Only the lines from the one holding "Click the CHECKXML." through the end of the records below are to be reproduced exactly, and pictures are to be omitted.

Stored data:
□ □ □
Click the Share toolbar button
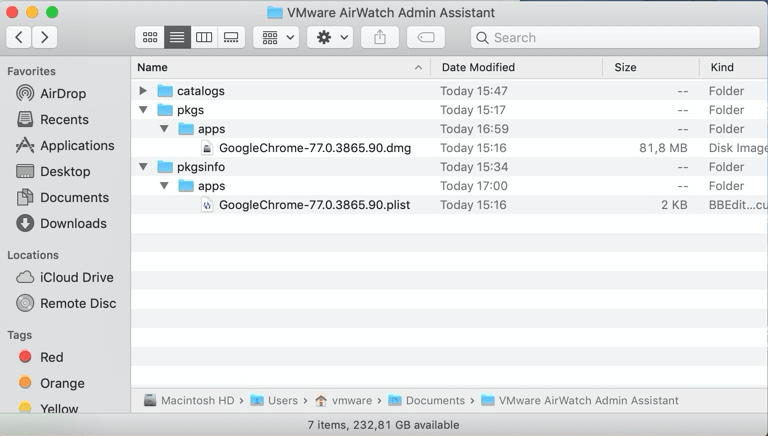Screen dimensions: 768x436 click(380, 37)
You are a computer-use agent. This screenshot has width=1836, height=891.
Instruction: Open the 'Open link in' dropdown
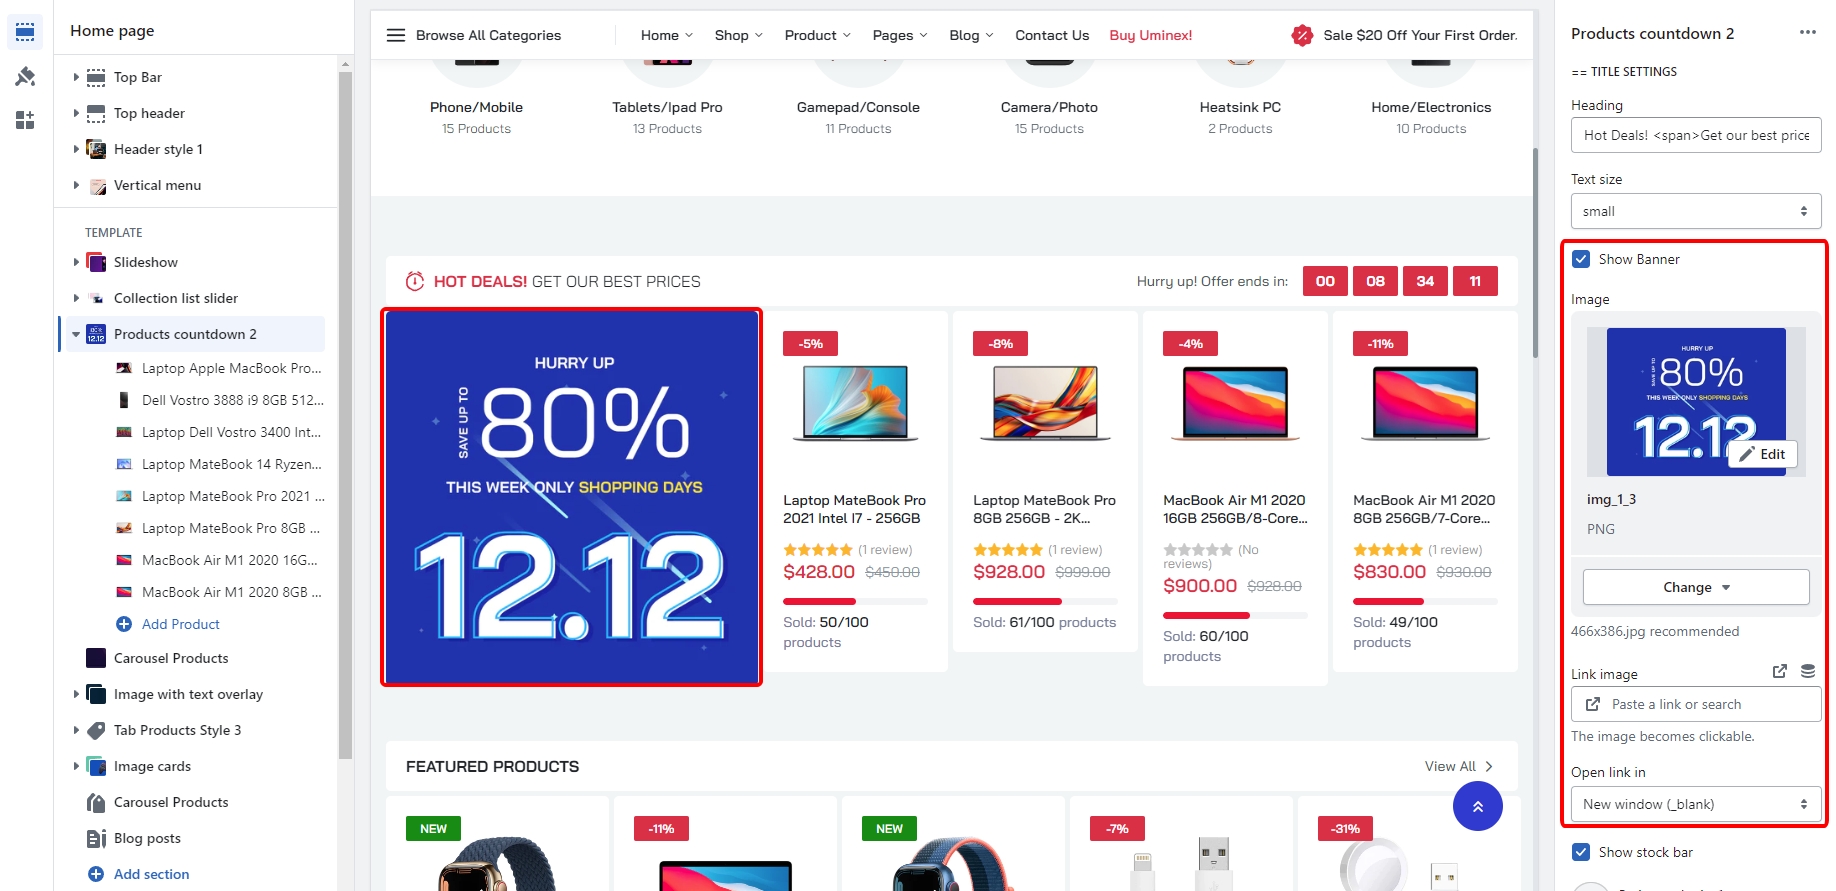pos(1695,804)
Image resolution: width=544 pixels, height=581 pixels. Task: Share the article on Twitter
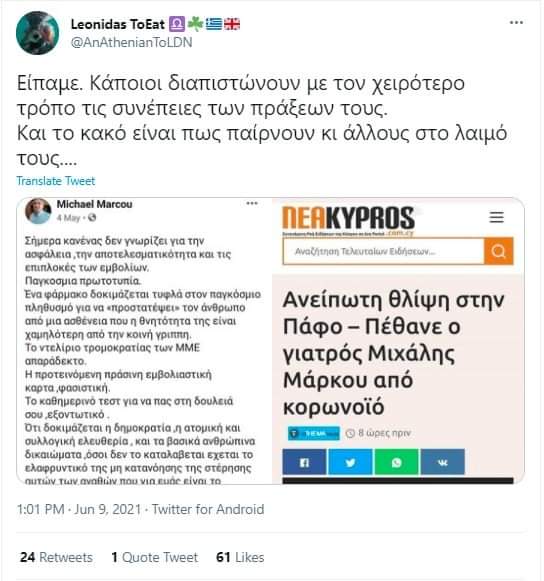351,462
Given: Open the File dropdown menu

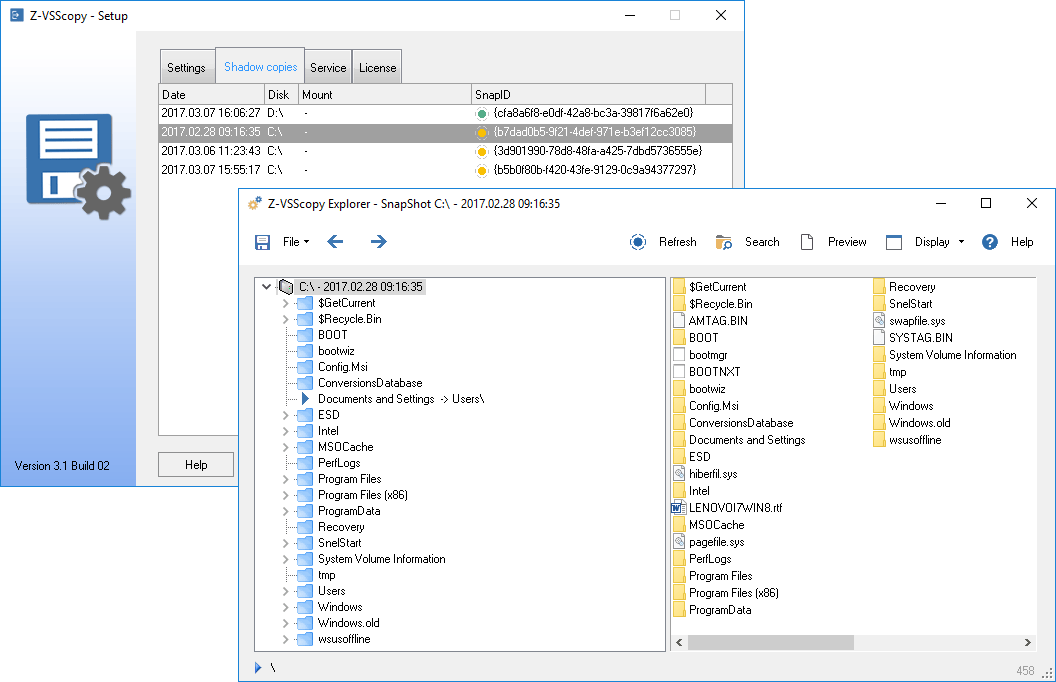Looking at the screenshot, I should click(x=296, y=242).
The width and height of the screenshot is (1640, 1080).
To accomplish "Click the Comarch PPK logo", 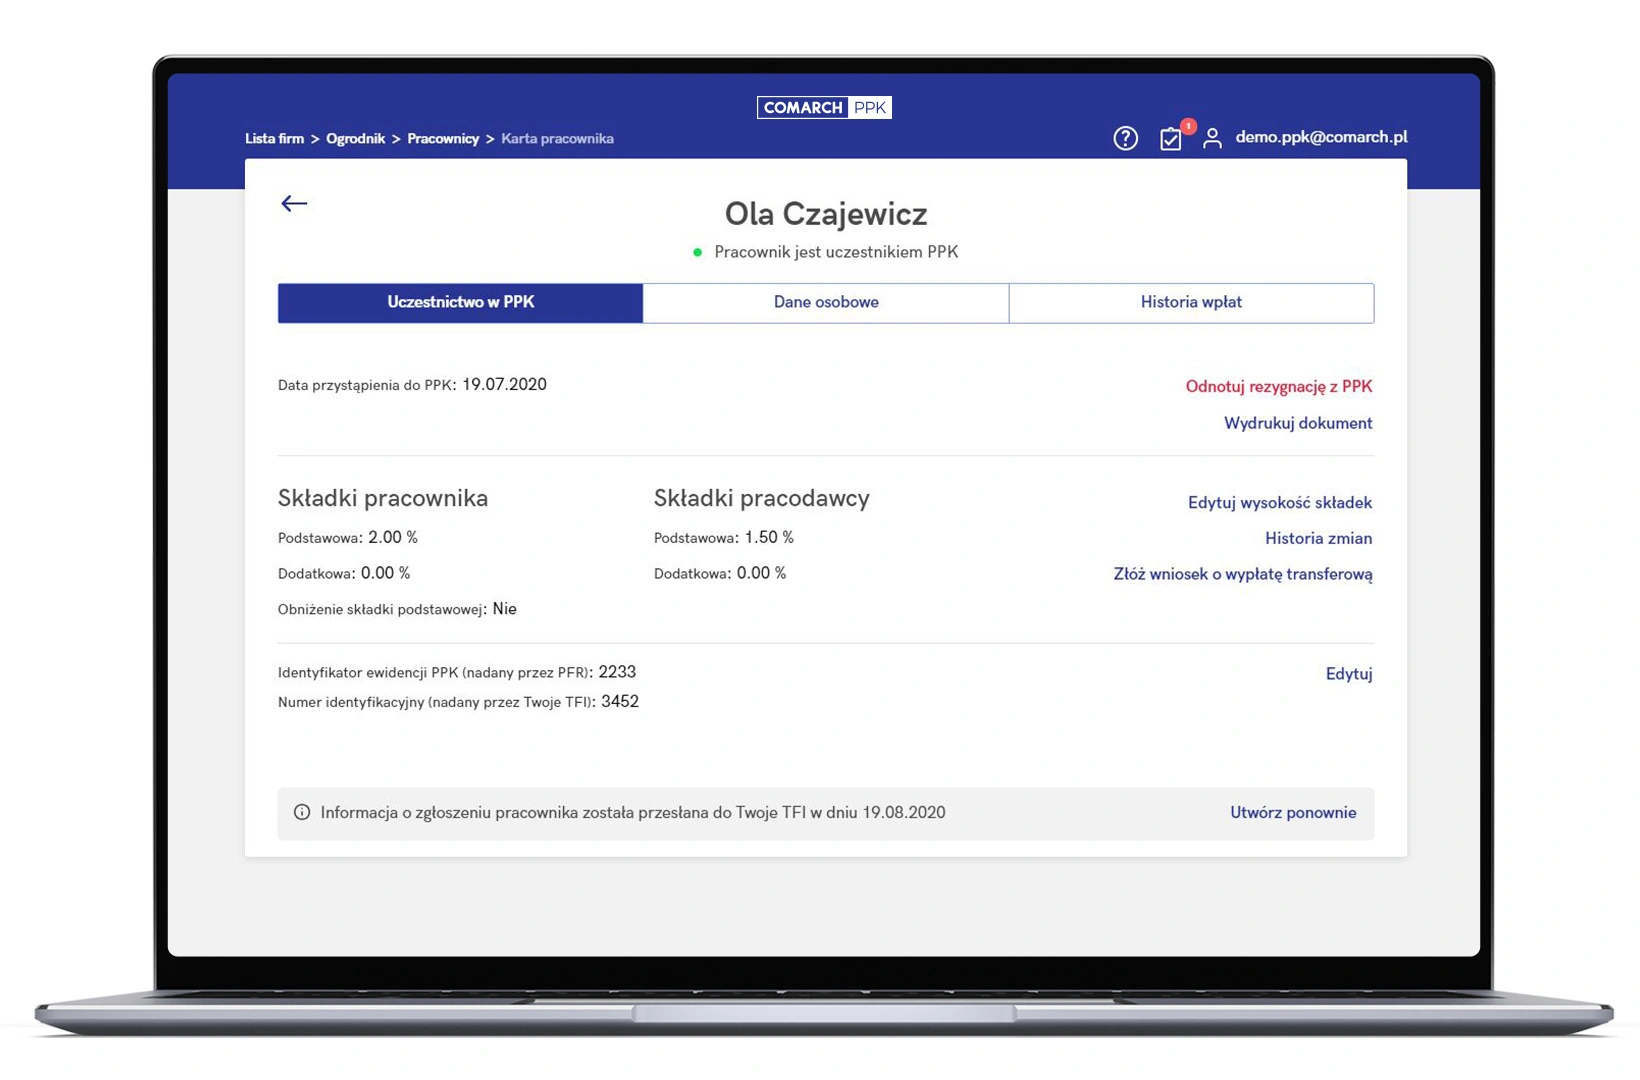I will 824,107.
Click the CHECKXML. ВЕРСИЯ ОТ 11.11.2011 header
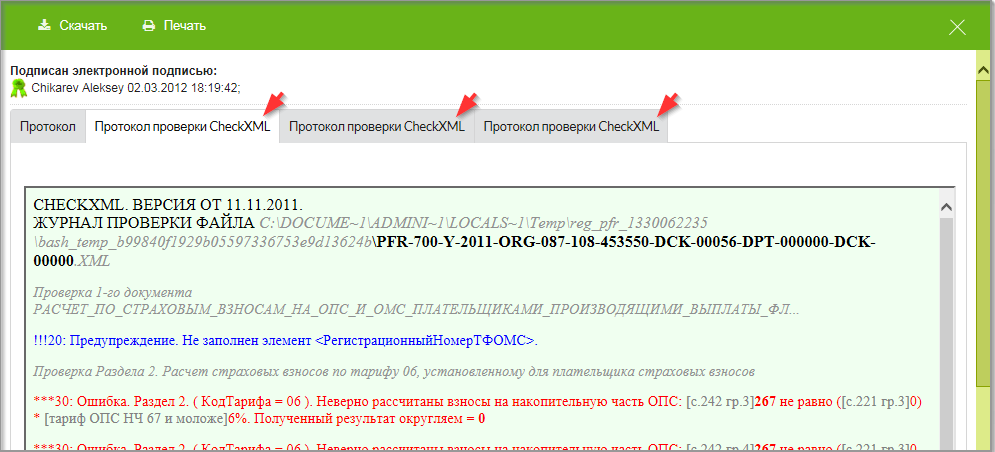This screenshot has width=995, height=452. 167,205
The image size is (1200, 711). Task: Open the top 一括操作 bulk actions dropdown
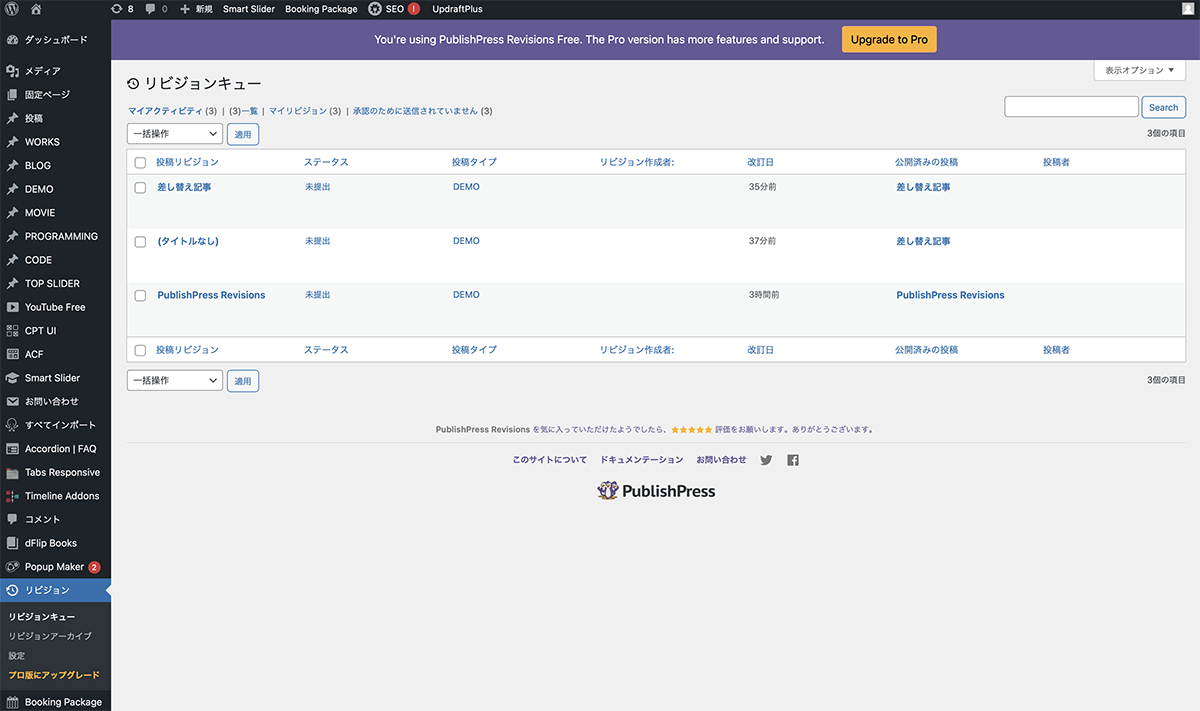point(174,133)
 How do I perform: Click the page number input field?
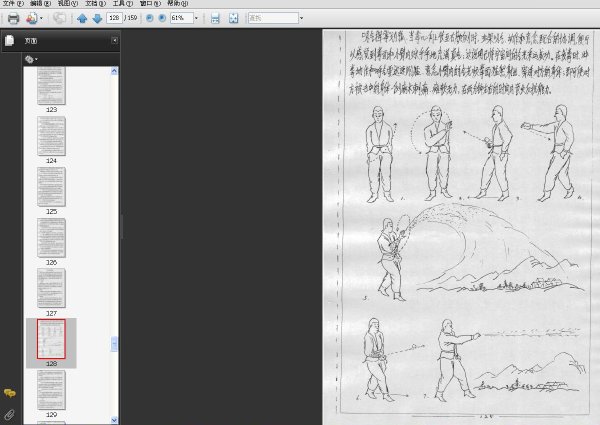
□ □ □
→ The answer
Click the CHECKXML. ВЕРСИЯ ОТ 11.11.2011 header
This screenshot has width=995, height=452. 167,205
The image size is (1200, 711). Task: Open the top 一括操作 bulk actions dropdown
point(174,133)
 How do I perform: Click the page number input field?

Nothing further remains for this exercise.